The task:
Look through the entries below for the line that contains "January 2021 (22, 2520)", then set down that line and each one after it exactly, through the last.
..........
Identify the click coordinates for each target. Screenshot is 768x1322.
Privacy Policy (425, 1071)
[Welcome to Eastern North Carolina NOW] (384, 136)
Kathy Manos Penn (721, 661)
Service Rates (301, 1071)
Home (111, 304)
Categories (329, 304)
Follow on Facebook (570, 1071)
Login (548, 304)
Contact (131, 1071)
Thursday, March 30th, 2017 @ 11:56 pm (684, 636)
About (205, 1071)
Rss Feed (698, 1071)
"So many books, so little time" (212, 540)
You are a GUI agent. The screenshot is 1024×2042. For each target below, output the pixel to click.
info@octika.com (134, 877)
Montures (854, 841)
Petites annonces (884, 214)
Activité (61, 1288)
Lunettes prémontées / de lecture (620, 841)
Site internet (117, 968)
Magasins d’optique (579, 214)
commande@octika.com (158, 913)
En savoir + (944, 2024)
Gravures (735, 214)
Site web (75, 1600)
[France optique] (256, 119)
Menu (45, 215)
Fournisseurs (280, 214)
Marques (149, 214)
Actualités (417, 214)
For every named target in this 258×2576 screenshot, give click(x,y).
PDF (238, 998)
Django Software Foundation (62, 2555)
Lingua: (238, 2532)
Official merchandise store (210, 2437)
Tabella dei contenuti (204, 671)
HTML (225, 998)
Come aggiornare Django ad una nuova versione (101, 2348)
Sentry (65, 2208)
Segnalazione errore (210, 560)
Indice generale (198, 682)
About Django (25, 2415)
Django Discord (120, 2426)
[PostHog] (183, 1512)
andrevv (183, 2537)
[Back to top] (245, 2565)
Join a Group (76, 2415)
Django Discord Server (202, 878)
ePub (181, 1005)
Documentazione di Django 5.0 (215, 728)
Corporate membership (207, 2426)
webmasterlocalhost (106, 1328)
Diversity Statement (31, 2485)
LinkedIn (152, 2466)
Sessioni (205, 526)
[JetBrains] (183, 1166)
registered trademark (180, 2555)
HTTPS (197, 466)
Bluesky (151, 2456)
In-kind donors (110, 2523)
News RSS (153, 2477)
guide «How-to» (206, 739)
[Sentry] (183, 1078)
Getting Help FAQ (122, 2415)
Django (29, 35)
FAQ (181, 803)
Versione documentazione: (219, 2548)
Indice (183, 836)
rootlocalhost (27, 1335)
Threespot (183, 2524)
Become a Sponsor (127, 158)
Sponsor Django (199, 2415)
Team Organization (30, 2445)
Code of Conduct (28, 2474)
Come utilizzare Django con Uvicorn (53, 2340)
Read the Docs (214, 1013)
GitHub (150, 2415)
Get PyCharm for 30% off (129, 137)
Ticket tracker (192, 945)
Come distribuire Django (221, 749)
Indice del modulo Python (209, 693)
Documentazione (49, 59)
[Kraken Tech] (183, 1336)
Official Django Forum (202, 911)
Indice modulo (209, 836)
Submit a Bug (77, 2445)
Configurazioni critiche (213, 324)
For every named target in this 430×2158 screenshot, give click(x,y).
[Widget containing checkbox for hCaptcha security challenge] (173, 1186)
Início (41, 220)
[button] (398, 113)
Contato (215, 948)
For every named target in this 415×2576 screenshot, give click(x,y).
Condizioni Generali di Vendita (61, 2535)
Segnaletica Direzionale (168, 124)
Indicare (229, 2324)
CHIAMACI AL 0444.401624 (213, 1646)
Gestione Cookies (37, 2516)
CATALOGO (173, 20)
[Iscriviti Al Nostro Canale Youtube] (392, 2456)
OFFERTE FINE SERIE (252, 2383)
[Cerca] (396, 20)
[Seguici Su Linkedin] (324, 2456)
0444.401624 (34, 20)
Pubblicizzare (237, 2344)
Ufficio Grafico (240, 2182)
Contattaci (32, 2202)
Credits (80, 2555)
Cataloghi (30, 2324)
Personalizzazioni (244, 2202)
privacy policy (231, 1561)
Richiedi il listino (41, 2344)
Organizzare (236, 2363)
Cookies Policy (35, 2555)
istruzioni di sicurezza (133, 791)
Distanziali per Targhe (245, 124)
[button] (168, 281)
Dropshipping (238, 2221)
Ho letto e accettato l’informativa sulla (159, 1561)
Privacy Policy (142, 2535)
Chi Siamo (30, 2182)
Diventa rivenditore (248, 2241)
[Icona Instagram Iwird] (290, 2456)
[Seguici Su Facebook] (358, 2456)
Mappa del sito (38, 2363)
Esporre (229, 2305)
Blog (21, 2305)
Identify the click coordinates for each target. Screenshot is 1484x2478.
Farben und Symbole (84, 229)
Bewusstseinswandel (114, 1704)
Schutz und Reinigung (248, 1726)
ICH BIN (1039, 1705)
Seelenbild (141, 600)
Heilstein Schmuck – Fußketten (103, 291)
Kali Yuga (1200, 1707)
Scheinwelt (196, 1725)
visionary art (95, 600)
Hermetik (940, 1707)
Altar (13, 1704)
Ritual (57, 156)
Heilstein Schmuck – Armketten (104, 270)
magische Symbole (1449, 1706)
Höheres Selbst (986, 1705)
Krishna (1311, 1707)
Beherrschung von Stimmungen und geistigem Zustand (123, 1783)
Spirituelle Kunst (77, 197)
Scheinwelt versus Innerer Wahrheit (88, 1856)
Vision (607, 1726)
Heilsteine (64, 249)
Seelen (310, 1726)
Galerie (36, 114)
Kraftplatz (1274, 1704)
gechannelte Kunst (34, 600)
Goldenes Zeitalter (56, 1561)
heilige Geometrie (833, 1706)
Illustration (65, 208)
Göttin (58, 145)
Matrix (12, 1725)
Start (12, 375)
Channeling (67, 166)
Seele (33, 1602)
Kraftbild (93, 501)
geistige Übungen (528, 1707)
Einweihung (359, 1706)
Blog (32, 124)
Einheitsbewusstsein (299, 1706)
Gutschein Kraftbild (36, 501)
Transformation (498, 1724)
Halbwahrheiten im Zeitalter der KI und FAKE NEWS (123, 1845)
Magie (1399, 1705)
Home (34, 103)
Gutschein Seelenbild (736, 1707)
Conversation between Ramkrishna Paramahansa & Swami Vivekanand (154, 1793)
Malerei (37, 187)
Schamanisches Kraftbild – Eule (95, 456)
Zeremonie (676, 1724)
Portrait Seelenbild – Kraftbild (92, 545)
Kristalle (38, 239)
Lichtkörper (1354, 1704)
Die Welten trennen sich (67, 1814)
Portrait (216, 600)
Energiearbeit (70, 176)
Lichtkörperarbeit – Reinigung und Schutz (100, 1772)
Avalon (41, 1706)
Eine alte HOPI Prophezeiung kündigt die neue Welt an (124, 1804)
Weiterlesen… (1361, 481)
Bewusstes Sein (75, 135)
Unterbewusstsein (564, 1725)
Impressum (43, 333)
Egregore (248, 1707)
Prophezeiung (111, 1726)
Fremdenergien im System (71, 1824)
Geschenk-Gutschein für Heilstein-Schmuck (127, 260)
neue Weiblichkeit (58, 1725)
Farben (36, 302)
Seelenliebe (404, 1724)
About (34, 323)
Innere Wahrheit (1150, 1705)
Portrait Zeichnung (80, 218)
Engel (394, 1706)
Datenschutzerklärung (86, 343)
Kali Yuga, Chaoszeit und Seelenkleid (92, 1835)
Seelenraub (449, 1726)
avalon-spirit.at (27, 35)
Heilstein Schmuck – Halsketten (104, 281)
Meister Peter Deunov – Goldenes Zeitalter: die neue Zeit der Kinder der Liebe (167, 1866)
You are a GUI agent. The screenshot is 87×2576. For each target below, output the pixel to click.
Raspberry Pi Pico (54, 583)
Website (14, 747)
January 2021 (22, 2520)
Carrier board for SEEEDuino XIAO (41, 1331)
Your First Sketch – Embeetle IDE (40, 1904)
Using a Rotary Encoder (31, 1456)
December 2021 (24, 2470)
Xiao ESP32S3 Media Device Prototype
..........
Final answer:
January 2021 (22, 2520)
Carrier board for SEEEDuino XIAO (41, 1331)
Your First Sketch – Embeetle IDE (40, 1904)
Using a Rotary Encoder (31, 1456)
December 2021 (24, 2470)
Xiao ESP32S3 Media Device Prototype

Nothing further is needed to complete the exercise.